Scientists have discovered a molecular mechanism by which a parent’s experiences can alter the genes of its children.
Several recent studies have demonstrated connections between environmental factors and inherited genetic traits – for instance, people whose parents lived through famine tend to have higher rates of diabetes and heart disease – but this latest research, published in the journal Nature, marks the first hard evidence of such a modification process at work.
Before we dive into the details, though, let’s back up a bit, and take a look at why this is such a Big Freakin’ Deal.
See, the whole concept of inheritance via experience has been – and will probably continue to be – a very hard sell to modern biologists. As you might remember from science class, the 18th-century theory of Lamarckism, which proposed that traits could be modified through an individual’s “use and disuse” of them, was blown out of the water by Darwin’s theory of evolution by natural selection, which demonstrated – through mountains of hard data – that traits are actually shaped by millions of tiny variations, and the degree to which those variations help an individual create successful offspring that carry them on.
For more than a century, the whole Lamarck debate seemed to be settled – but lately, it looks like some elements of Lamarckism may be making a surprise comeback, in a new field called epigenetics – the study of gene changes caused by chemical factors other than modifications to the DNA sequence itself:1
Epigenetic memory comes in various guises, but one important form involves histones — the proteins around which DNA is wrapped. Particular chemical modifications can be attached to histones and these modifications can then affect the expression of nearby genes, turning them on or off.

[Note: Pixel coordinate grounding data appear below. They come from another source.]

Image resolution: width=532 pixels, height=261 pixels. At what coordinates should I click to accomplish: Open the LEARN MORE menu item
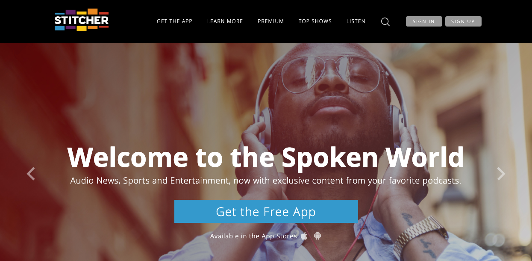pos(225,21)
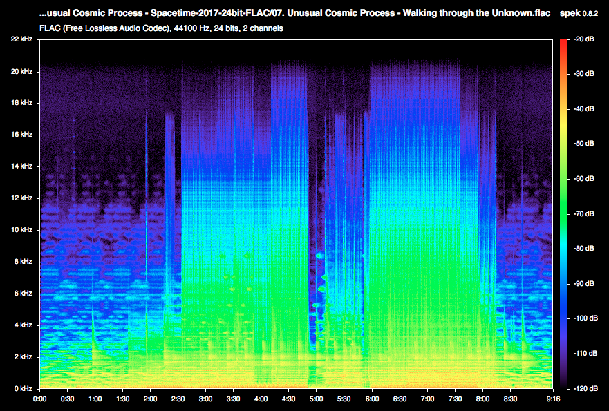Click the 5:00 time axis label
This screenshot has width=609, height=411.
click(316, 399)
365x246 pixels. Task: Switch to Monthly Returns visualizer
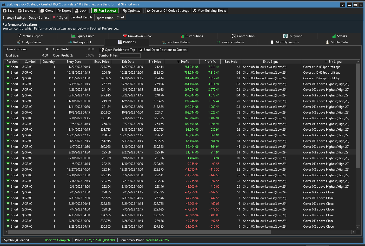pos(285,42)
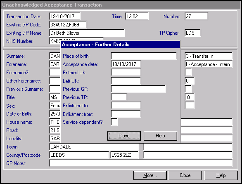Screen dimensions: 242x184
Task: Click the Left UK date field
Action: (x=126, y=81)
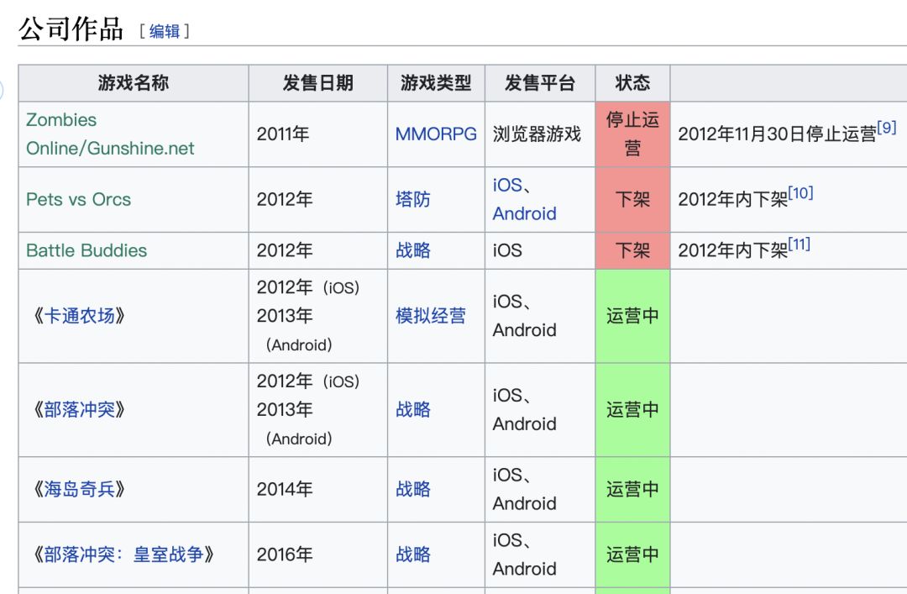
Task: Click the red 停止运营 status cell
Action: tap(632, 134)
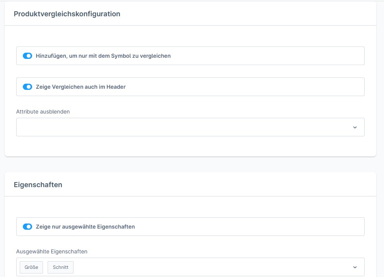Click the 'Attribute ausblenden' field label

(43, 112)
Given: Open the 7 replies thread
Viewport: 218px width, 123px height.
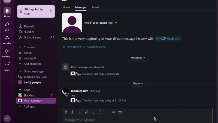Looking at the screenshot, I should pos(87,101).
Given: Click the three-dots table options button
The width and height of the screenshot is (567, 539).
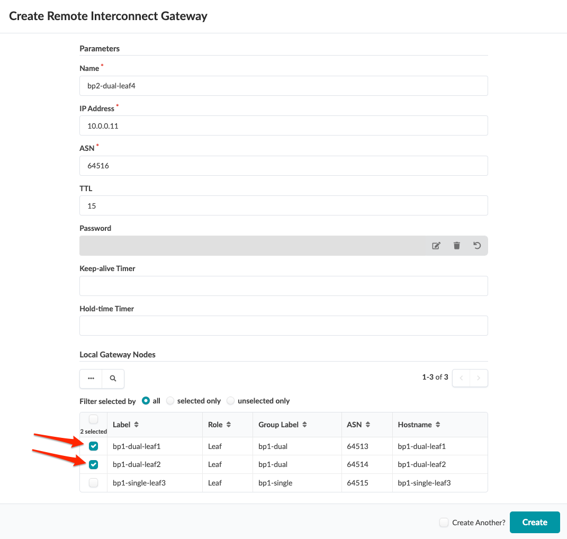Looking at the screenshot, I should pyautogui.click(x=91, y=379).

For example, in 2007, the journal Nature published data showing that exposure to extended periods of cold could cause plants to alter the molecular process by which their DNA was copied – thus “silencing” certain genes in their offspring. Then in 2009, MIT’s Technology Review discussed some animal studies with even more shocking results: apparently, a mouse’s environment can affect the memory capacity it passes on to its descendants.
But whereas those studies were mainly concerned with the effects of epigenetic alteration, this new research has gone a step further, and mapped a specific epigenetic process that turns genes on and off. A team led by Professor Martin Howard and Professor Caroline Dean at the John Innes Centre performed a mathematical analysis of experimental data, and discovered the mechanism by which plants exposed to extended cold periods produce descendants with delayed flowering:
Professor Howard produced a mathematical model of the FLC system. The model predicted that inside each individual cell, [a gene known as] FLC should be either completely activated or completely silenced, with the fraction of cells switching to the silenced state increasing with longer periods of cold.

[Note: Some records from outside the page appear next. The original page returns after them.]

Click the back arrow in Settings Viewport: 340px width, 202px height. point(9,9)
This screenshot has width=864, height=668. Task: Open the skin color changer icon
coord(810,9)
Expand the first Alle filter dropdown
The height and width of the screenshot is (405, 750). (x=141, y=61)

Not only did the plants’ gene expression pattern line up with the mathematical predictions – the team’s research also showed that histone proteins were modified in a way that would alter the FLC gene, and that this alteration happened during the period of cold. This is the first true demonstration of histones’ role of epigenetic modification.
At first glance, this might not seem to have a whole lot to do with neuroscience – but in a wider context, the implications of epigenetics look pretty incredible.

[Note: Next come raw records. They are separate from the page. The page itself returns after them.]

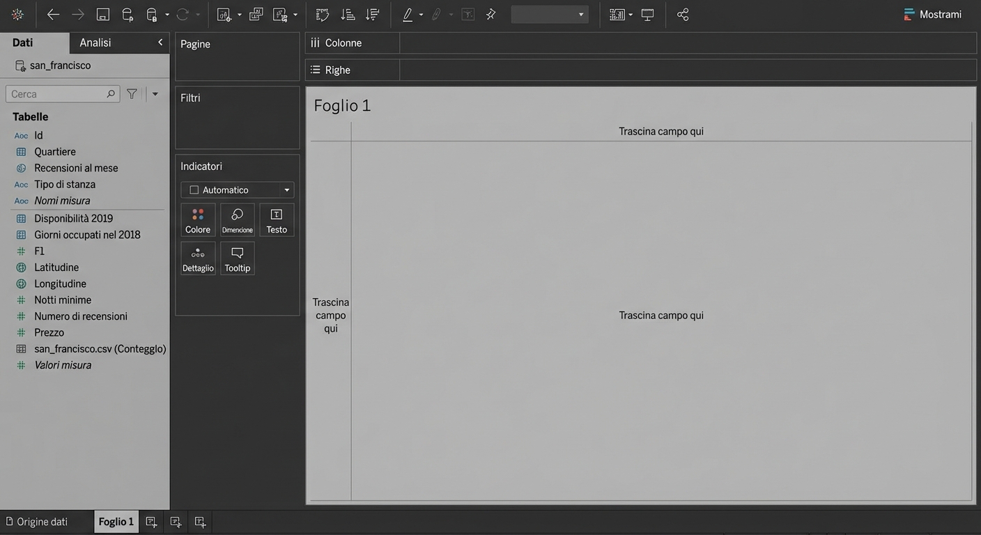The height and width of the screenshot is (535, 981).
Task: Collapse the data pane with the chevron
Action: (160, 42)
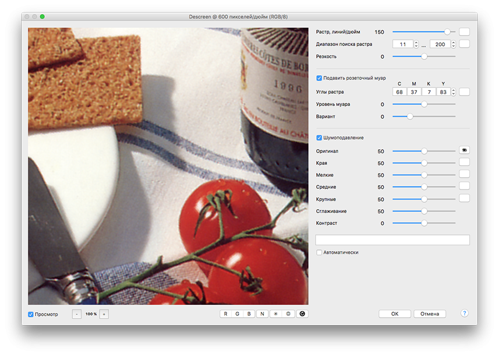
Task: Click the Резкость slider handle
Action: [x=424, y=57]
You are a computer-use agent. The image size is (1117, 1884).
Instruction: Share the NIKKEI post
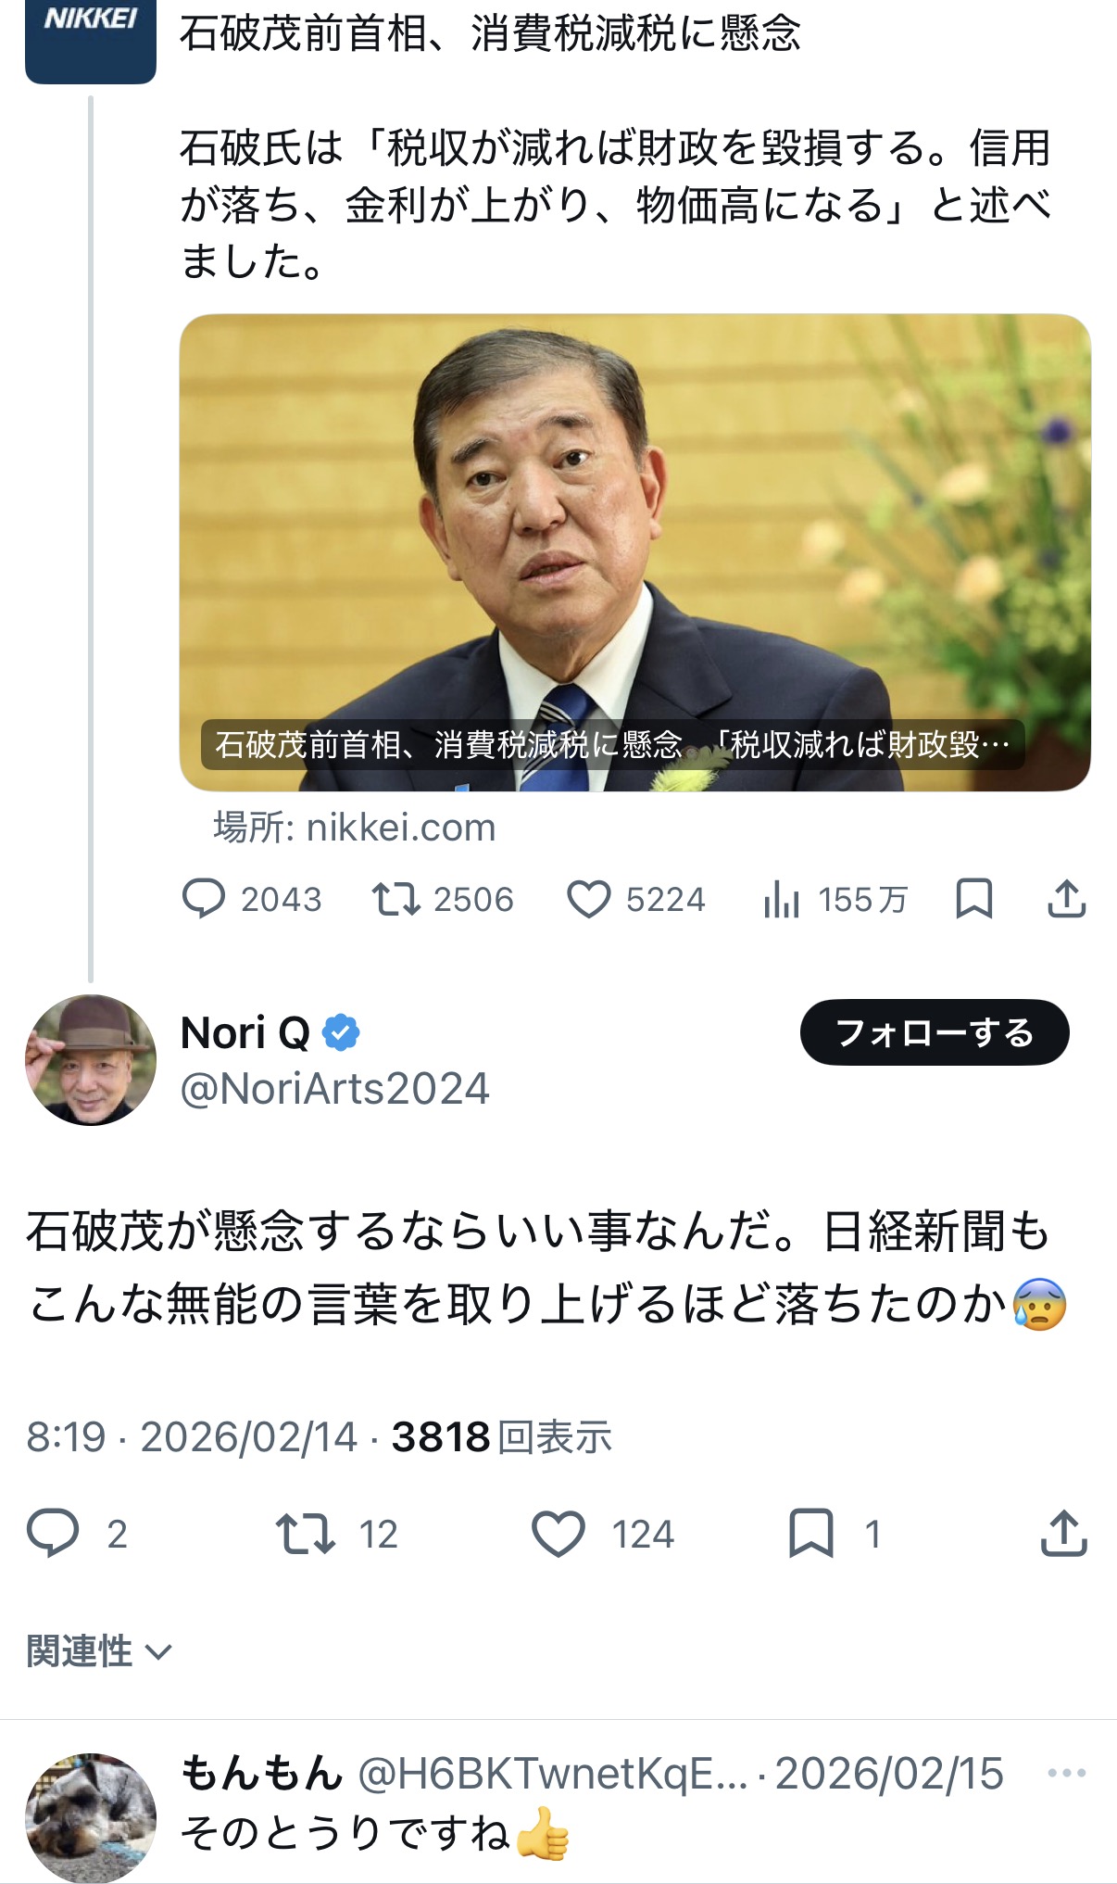(x=1066, y=899)
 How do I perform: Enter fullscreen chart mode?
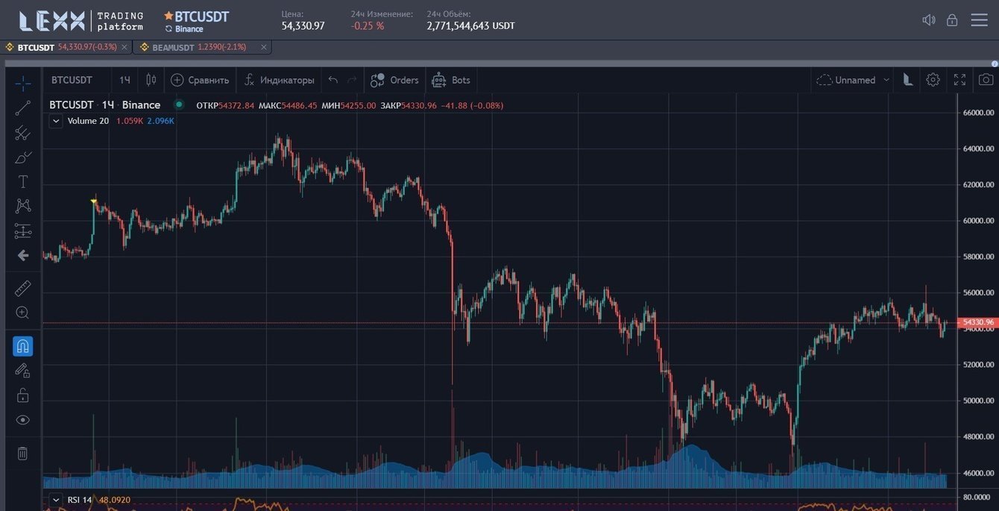[959, 80]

For plenty of obvious reasons, modern biological science has never been big on the idea “genetic” or “ancestral” memories – recollections of specific events passed down to us from our ancestors (e.g., the Jungian collective unconscious). And yet, while epigenetic modifications don’t offer much support for that idea, they do seem to suggest that our ancestors’ experiences can affect the biological development – and thus, the minds – of future generations.
We’ve still got a long way to go before we understand all the ways in which gene expression affects brain development. But if histones can help mice pass their enriched learning capacity on to their children, the question of what humans can pass on seems, at the very least, worth investigating.
1. Just to be safe, I want to point out that, on the whole, the theory of evolution through natural selection still explains a great deal about how biological systems work, and its principles have been verified in a multitude of fields. At the risk of being over-obvious: these new discoveries don’t threaten the main trunk of evolutionary theory; they’re just pruning a few of its branches.